Regulatory reinvention has followed the same course. For example, when some regulators analyzed their work, they discovered that the real measure of their success wasn't how many tickets they could write it was the results the regulated businesses produced.
OSHA could try to inspect-in safe workplaces, or FDA could try to inspect-in safe medical products, or EPA could try to inspect-in environmental quality, but it was much more effective to work with companies to design the result into the process. And the best way to do that was not through confrontation, but through communication and cooperation. Sound familiar?
Your companies have designed pollution prevention in. Instead of leaving it to EPA to inspect it in. You've eliminated far more pollution than could ever be eliminated through regulation. These results are what we are recognizing today. You have created the proof that a new way of governing can work. For that, I can tell you, the Vice President is very grateful.
Of course the regulatory agencies will always have to deal with a few outfits that don't want to design quality in. But with reinvented regulation, regulatory agencies can focus their resources on them, not on you.
That will lead to cleaner air and water, a healthier environment for our children and grandchildren.
Which leads me to one last thought--one that Elaine Kamarck shared with the winners at the first Environmental Champions dinner. It's often hard for adults to relate to their children or grandchildren about their work. The kids are often proud of their parents or grandparents, but they aren't sure why.

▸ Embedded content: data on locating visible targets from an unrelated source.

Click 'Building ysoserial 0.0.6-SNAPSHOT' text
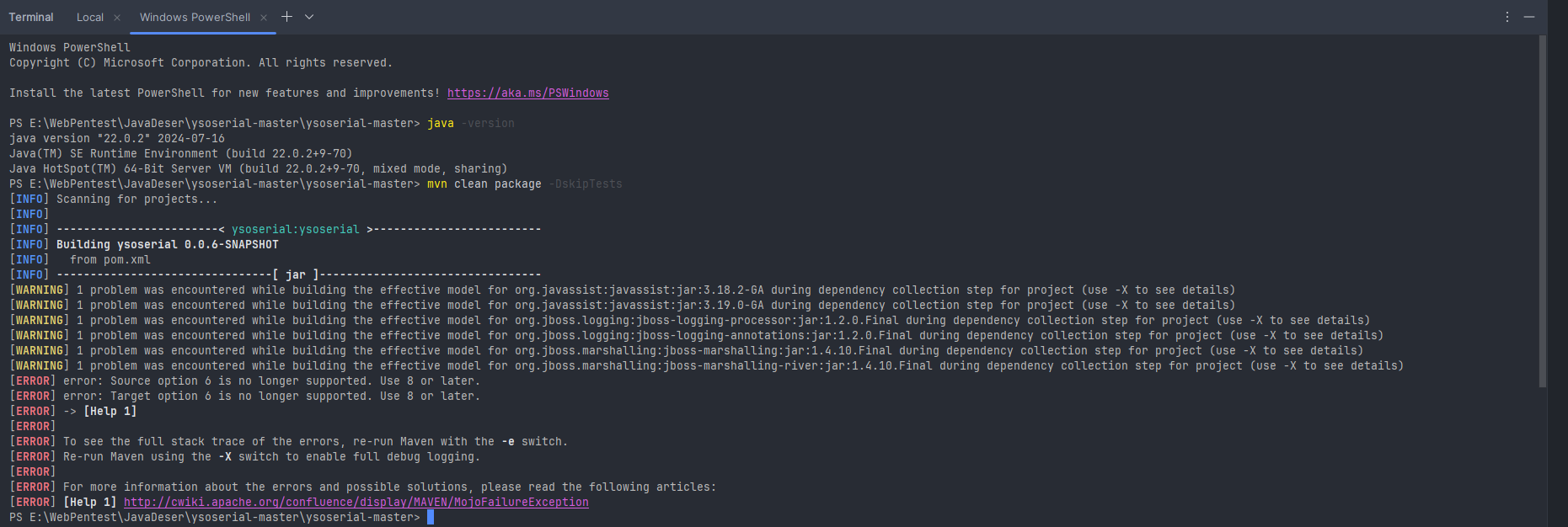The width and height of the screenshot is (1568, 527). click(167, 245)
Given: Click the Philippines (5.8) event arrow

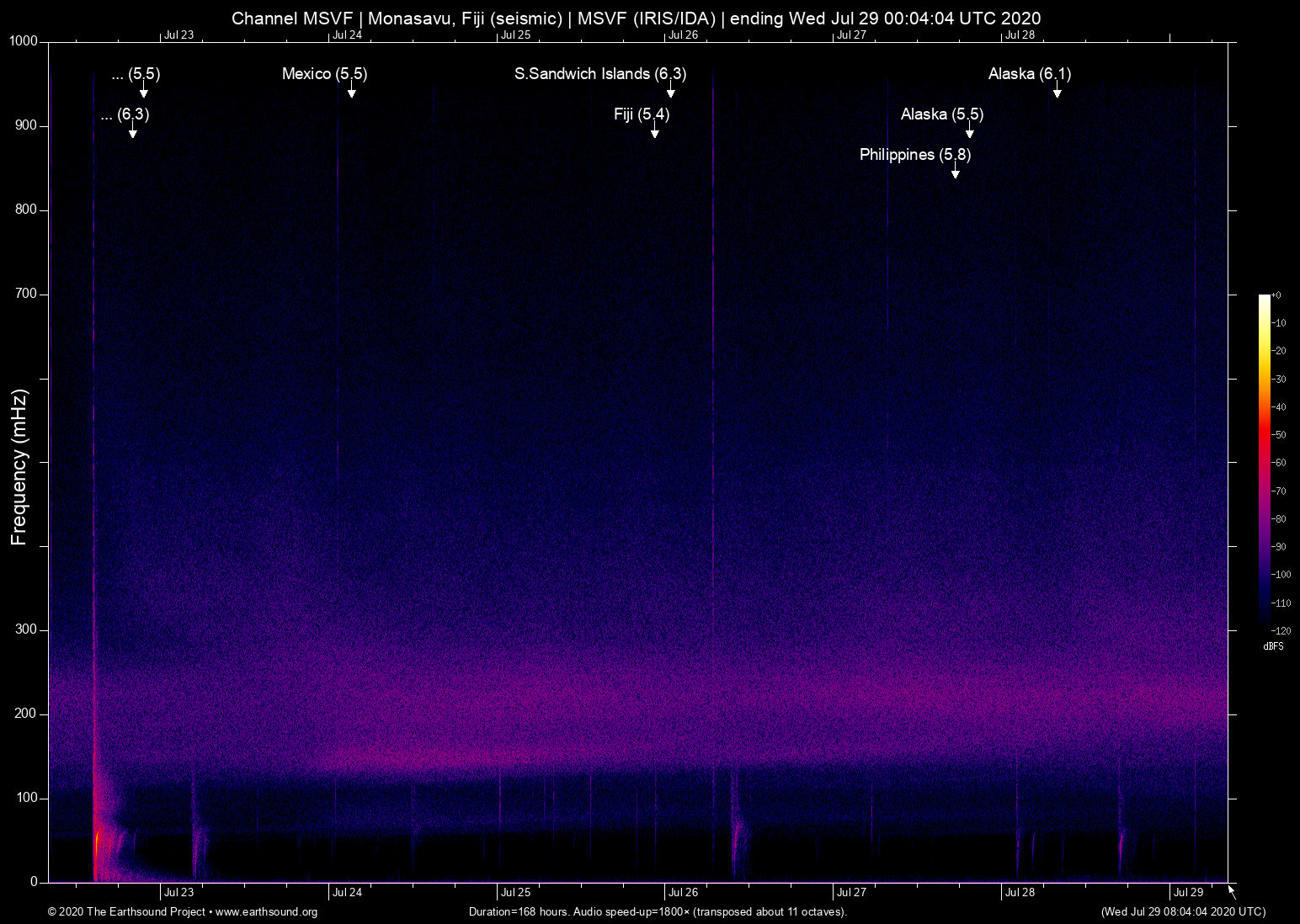Looking at the screenshot, I should click(956, 173).
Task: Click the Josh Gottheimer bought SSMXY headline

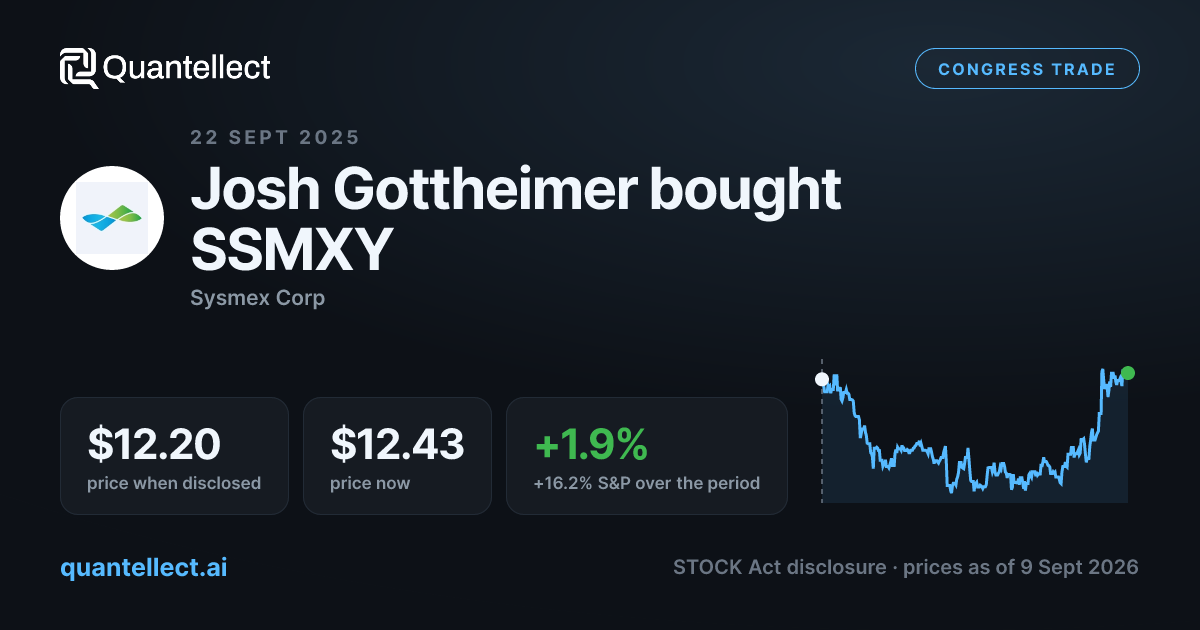Action: [516, 221]
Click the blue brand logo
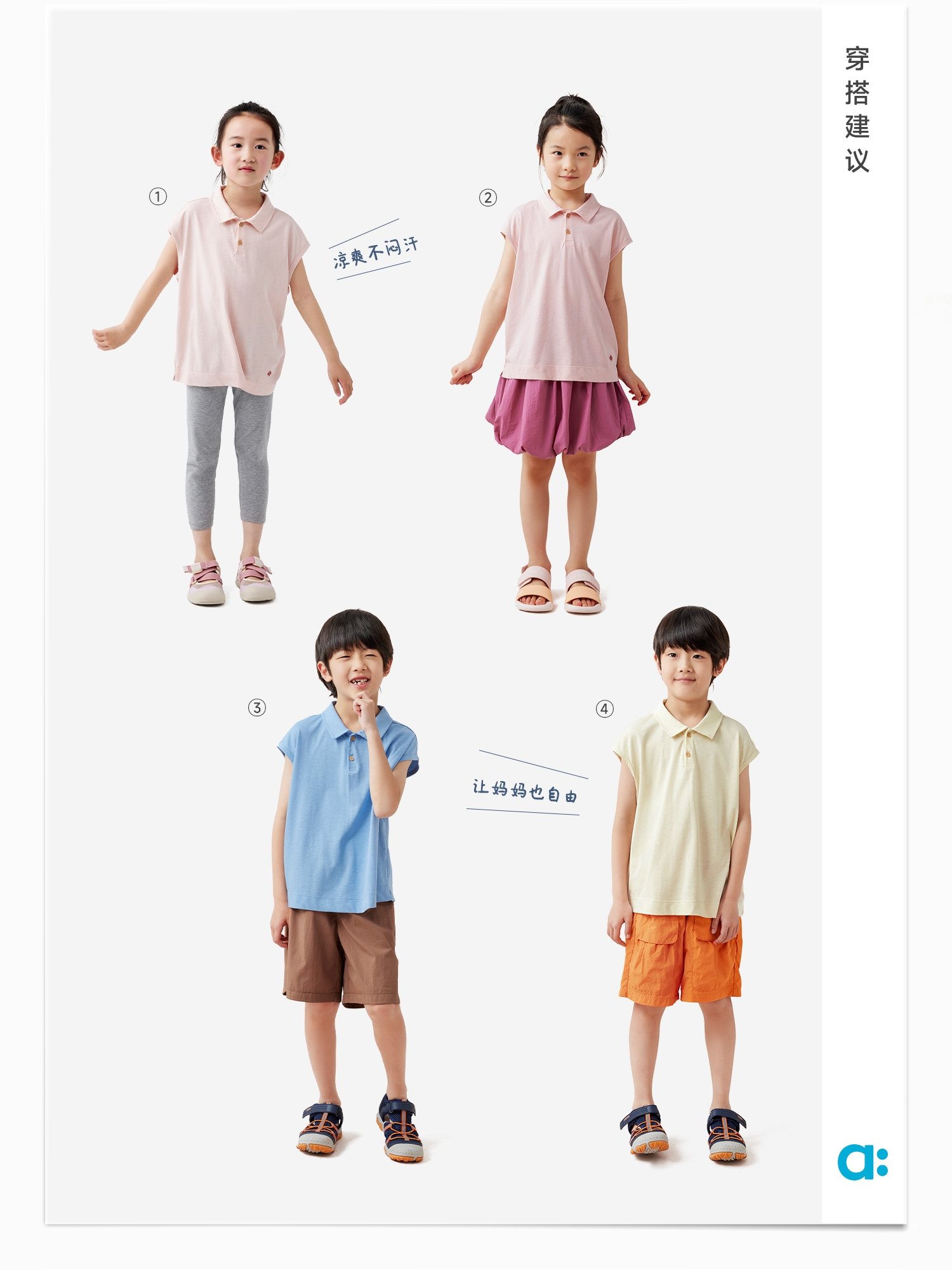 coord(863,1162)
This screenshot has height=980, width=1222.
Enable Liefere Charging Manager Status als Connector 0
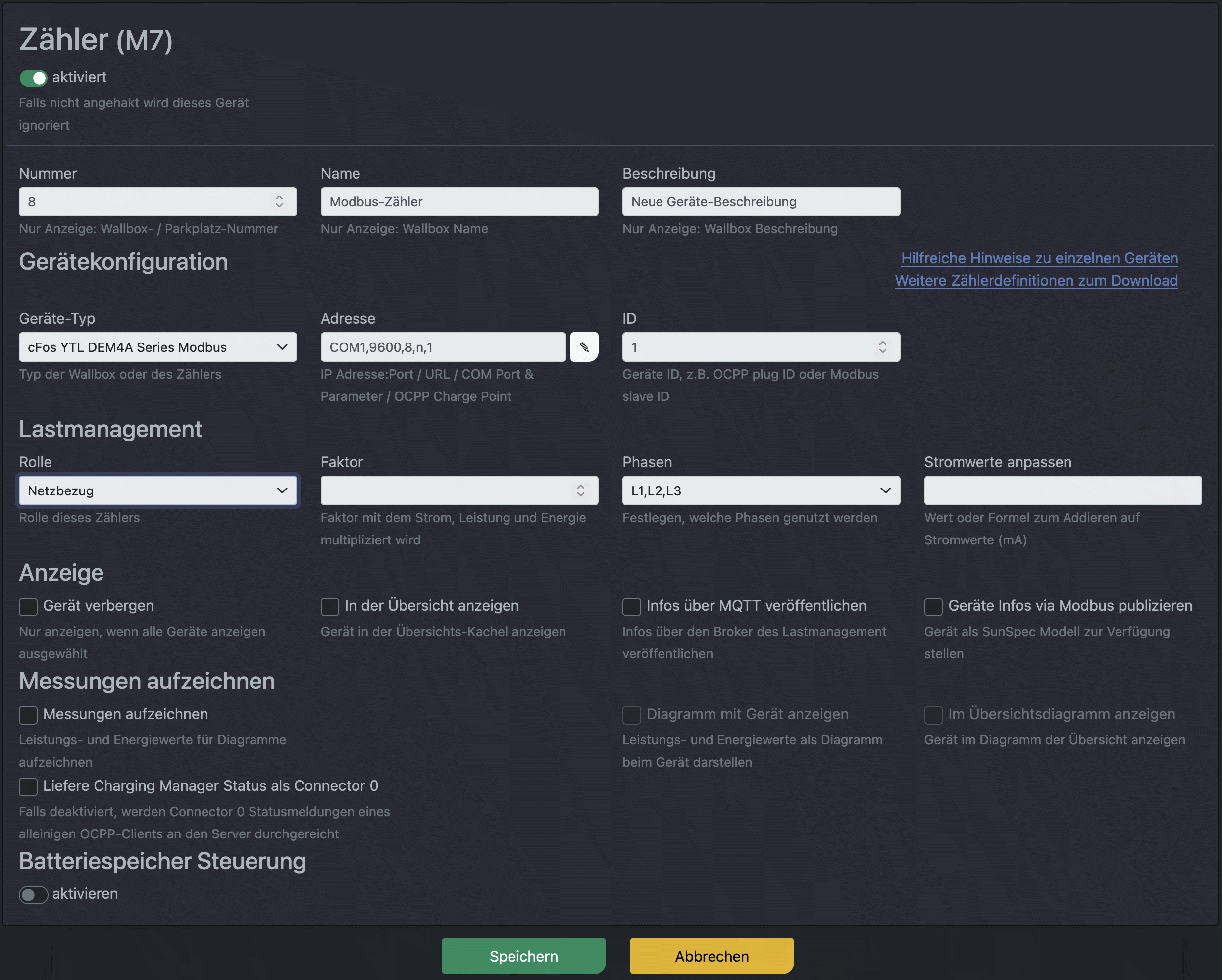click(28, 786)
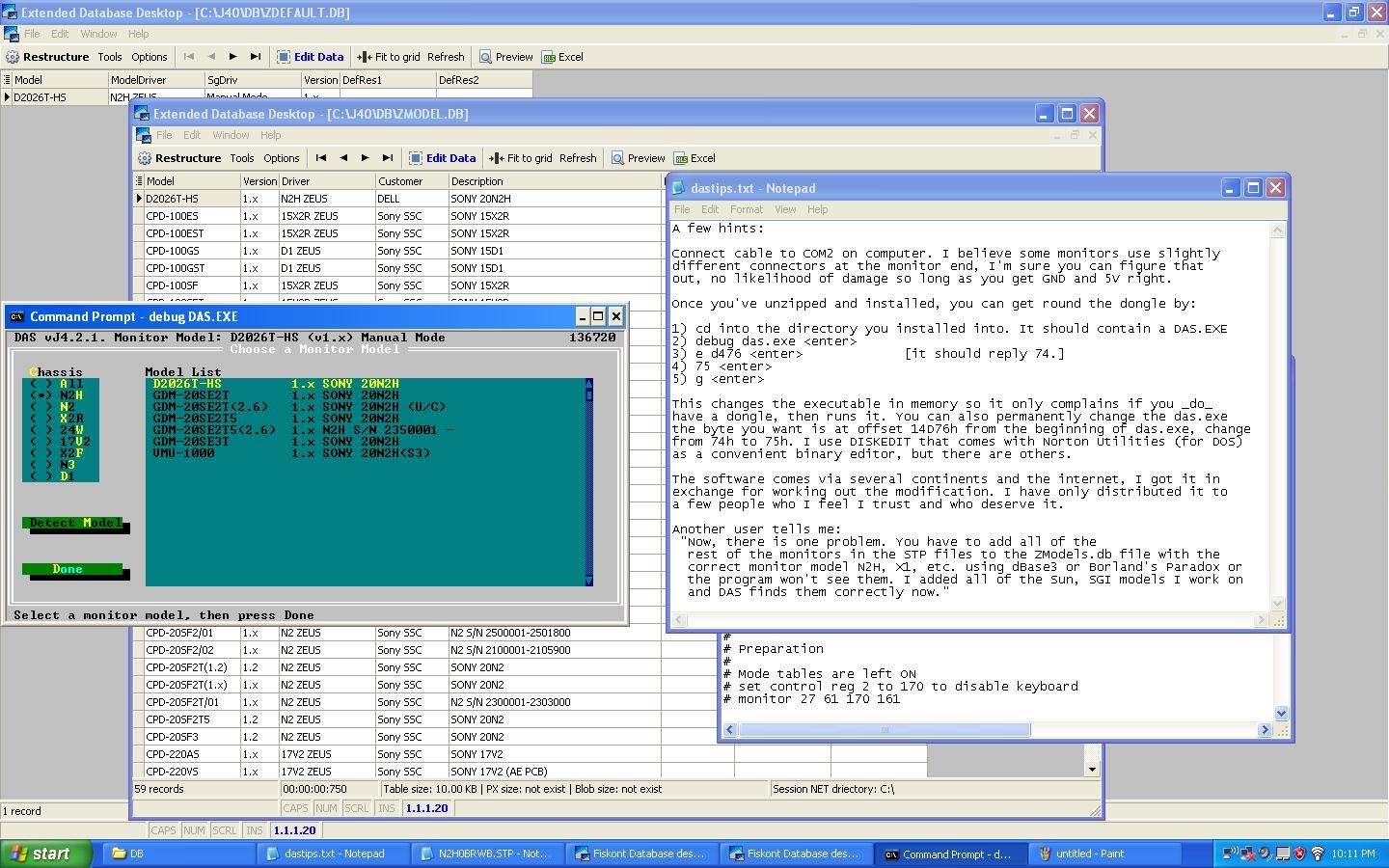Click Restructure gear icon in ZMODEL window

tap(146, 158)
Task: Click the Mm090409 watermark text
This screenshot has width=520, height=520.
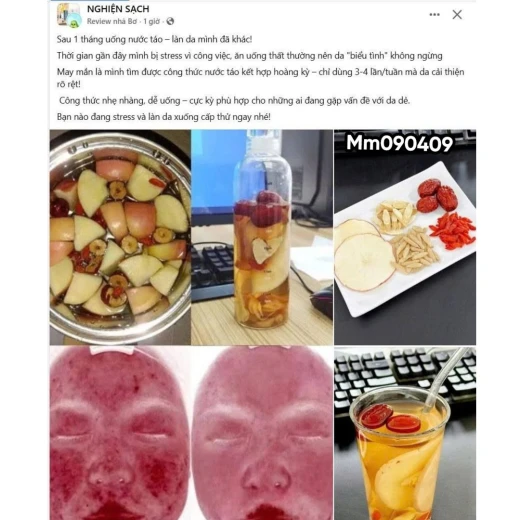Action: pyautogui.click(x=399, y=143)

Here's a chance to show them why. Show them your Environmental Champion certificate. And go to their schools and show the certificate to their class as part of "Show-and-Tell." Explain to the class what your company has done to make the world they will inherit a cleaner, safer place. It is important for them to understand that some of the best environmentalists they will ever meet have names like "Dad" or "Grandma."
And when you are done with your show-and-tell, t they'll know one great reason to be proud of you. And, far more than Al Gore, or McGraw-Hill, or anybody here, those children will make you feel like the champions you really are.